The honored guest of this evening comes among us as another of those men who, in following a very high vocation, have given no thought to money-getting.

Of course, indirectly, his brilliant discoveries have, in many cases, aided to heap up gold in the world's coffers, but that has not been the direct object of his life-work. As to the money value of most of his discoveries, you might as well try to fix the worth of a fixed star, or a baby. His career has been that of a seeker for new truth—and an eloquent proclaimer of it; and it is in this apostolate that he has been so warmly welcomed in this great metropolis of money-making.

The toast, sir, to which you ask me to speak is, "The Relation of Science to Political Progress."

Now, sir, I maintain that the true spirit of scientific research—incarnate before us in our honored guest—embracing as it does zeal in search for truth, devotion to duty which such a search imposes, faith in good as the normal and necessary result of such a search that such a spirit is, at this moment, one of the most needed elements in the political progress of our country.

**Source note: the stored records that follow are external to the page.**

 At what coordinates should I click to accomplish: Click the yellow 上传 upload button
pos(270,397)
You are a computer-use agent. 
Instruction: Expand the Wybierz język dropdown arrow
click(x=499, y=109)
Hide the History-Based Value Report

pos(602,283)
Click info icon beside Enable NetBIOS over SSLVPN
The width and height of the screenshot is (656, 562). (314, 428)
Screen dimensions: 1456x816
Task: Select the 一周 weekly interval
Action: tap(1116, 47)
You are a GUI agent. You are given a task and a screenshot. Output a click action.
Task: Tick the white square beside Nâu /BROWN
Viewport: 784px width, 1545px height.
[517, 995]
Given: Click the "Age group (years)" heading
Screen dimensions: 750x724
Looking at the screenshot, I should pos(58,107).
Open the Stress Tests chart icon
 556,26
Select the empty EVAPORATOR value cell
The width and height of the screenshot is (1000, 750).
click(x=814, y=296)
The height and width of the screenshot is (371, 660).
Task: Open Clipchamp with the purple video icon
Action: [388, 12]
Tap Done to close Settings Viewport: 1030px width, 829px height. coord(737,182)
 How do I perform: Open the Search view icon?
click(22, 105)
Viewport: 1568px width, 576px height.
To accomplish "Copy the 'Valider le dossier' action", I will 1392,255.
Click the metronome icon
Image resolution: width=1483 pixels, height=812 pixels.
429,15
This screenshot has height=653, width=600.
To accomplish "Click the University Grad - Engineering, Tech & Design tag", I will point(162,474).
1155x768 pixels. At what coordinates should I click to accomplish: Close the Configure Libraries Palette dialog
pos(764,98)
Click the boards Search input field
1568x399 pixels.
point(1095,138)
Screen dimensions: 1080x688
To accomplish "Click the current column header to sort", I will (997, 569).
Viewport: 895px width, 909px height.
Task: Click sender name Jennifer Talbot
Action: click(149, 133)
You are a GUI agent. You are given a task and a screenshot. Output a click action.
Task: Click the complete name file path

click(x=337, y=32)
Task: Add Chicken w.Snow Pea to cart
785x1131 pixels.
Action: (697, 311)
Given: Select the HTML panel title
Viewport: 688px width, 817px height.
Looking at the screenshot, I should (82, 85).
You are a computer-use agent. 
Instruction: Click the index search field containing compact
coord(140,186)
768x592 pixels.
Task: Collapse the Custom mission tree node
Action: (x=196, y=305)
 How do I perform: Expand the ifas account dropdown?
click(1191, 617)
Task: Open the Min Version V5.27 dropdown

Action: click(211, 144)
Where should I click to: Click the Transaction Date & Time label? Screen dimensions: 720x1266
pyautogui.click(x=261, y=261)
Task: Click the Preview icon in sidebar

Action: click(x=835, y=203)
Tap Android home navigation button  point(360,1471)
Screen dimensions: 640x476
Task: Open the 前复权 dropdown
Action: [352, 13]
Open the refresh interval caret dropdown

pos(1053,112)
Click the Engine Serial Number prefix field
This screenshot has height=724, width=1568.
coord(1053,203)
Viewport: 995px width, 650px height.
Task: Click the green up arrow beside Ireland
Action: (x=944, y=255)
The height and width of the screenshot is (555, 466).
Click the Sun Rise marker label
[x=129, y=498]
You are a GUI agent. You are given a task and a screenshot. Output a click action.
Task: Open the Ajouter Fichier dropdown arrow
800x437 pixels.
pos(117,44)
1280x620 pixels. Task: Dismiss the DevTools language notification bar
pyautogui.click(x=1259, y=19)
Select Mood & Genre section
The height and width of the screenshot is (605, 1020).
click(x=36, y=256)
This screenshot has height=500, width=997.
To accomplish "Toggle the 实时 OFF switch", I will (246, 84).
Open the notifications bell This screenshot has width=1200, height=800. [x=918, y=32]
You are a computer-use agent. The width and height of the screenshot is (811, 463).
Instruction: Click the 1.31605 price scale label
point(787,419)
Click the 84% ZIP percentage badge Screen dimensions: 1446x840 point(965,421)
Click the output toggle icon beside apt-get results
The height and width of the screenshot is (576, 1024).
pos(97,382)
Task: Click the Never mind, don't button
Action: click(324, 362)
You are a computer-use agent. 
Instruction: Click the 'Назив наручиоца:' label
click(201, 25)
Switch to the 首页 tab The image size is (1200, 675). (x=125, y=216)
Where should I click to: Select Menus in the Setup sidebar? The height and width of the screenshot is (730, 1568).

I might go on to show how usefully certain scientific methods might be brought to bear on the formation of political judgments, and in determining courses of political action. I might show how even a very moderate application of scientific principles would save us from what is constantly going on in municipal, State, or national legislation—the basing of important statutes to-day, on the supposition that two and two make four, and to-morrow on the theory that two and two make forty; but the hour is late, and I spare you; I will confine myself simply to the value, in our political progress, of the spirit and example of our honored friend, and of those like him.

What is the example which reveals that spirit? It is an example of zeal—zeal in search for the truth, sought for truth's sake—and not for the sake of material advantage; it is an example of thoroughness—of the truth sought in its wholeness, not in dilutions or adaptations, or suppressions, supposed to be healthy for this man's mind, or that man's soul; it is an example of bravery—the fearlessness that leads a truth-seeker to brave all outcry and menace; it is an example of devotion to duty; without which, for a steady force, as Prof. Tyndall just now observed, no worthy scientific work can be accomplished; and, finally, an example of faith—of a high and holy faith that the results of earnest truth-seeking cannot be other than good—faith that truth and goodness are inseparable—faith that there is a Power in the universe which forbids any honest truth-seeking to lead to lasting evil. A faith, this is, which has had its "noble army of martyrs" from long before Roger Bacon down to this present—martyrs not less real than that devoted saint, from whom, as I understand, our guest takes his name, who perished in the flames as a martyr to religious duty.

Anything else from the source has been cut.